The Continental Classics, Volume XVIII., Mystery Tales eBook

This eBook from the Gutenberg Project consists of approximately 455 pages of information about The Continental Classics, Volume XVIII., Mystery Tales.

The Continental Classics, Volume XVIII., Mystery Tales eBook

This eBook from the Gutenberg Project consists of approximately 455 pages of information about The Continental Classics, Volume XVIII., Mystery Tales.

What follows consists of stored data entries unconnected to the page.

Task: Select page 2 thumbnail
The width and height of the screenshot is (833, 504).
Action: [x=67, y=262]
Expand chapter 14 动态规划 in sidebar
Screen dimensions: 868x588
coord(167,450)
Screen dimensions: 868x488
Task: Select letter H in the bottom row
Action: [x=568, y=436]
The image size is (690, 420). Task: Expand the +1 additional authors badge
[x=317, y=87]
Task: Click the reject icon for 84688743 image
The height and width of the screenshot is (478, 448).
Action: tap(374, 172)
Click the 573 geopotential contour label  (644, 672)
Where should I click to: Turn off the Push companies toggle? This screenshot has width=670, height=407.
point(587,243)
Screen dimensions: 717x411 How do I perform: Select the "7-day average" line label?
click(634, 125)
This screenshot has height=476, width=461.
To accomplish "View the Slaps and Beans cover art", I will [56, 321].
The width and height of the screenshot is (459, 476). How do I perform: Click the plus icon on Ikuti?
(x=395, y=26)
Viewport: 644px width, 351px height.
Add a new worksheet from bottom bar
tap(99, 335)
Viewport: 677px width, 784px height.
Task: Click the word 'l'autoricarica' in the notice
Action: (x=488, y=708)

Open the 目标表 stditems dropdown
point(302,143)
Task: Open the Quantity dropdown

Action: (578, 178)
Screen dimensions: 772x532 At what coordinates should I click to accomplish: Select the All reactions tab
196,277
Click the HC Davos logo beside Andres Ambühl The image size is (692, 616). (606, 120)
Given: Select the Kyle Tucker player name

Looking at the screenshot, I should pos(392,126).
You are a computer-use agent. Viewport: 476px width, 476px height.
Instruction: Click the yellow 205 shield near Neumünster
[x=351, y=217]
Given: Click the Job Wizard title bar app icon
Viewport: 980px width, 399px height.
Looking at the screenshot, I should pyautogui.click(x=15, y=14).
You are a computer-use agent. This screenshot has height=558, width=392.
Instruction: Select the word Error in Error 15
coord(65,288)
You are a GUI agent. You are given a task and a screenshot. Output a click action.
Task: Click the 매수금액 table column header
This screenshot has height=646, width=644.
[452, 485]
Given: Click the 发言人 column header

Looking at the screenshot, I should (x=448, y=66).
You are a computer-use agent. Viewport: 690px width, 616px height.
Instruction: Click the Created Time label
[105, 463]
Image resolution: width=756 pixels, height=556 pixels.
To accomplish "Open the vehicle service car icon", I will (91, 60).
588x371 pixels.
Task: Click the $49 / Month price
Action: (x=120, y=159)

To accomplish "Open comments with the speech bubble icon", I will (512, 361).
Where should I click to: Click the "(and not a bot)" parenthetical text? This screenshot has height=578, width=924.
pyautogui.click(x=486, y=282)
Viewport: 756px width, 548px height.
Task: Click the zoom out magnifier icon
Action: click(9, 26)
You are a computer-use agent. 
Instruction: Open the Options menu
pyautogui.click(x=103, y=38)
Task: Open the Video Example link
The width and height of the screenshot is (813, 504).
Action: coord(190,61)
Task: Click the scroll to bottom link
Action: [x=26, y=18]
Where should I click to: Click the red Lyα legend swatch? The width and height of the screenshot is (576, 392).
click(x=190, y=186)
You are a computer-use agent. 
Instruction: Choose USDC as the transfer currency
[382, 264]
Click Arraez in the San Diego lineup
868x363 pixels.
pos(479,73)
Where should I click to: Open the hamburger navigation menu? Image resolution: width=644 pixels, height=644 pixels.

“You don’t understand?  She, as a member of the Old Faith, murdered him through fanaticism.  It was not only that she was putting to death a weed, a profligate—­she was freeing the world of an antichrist!—­and there, in her opinion, was her service, her religious achievement!  Oh, you don’t know those old maids of the Old Faith.  Read Dostoyevsky!  And what does Lyeskoff say about them, or Petcherski?  It was she, and nobody else, even if you cut me open.  She smothered him!  O treacherous woman! wasn’t that the reason why she was kneeling before the icons, when we came in, just to take our attention away?  ’Let me kneel down and pray,’ she said to herself, ’and they will think I am tranquil and did not expect them!’ That is the plan of all novices in crime, Nicholas Yermolaiyevitch, old pal!  My dear old man, won’t you intrust this business to me?  Let me personally bring it through!  Friend, I began it and I will finish it!”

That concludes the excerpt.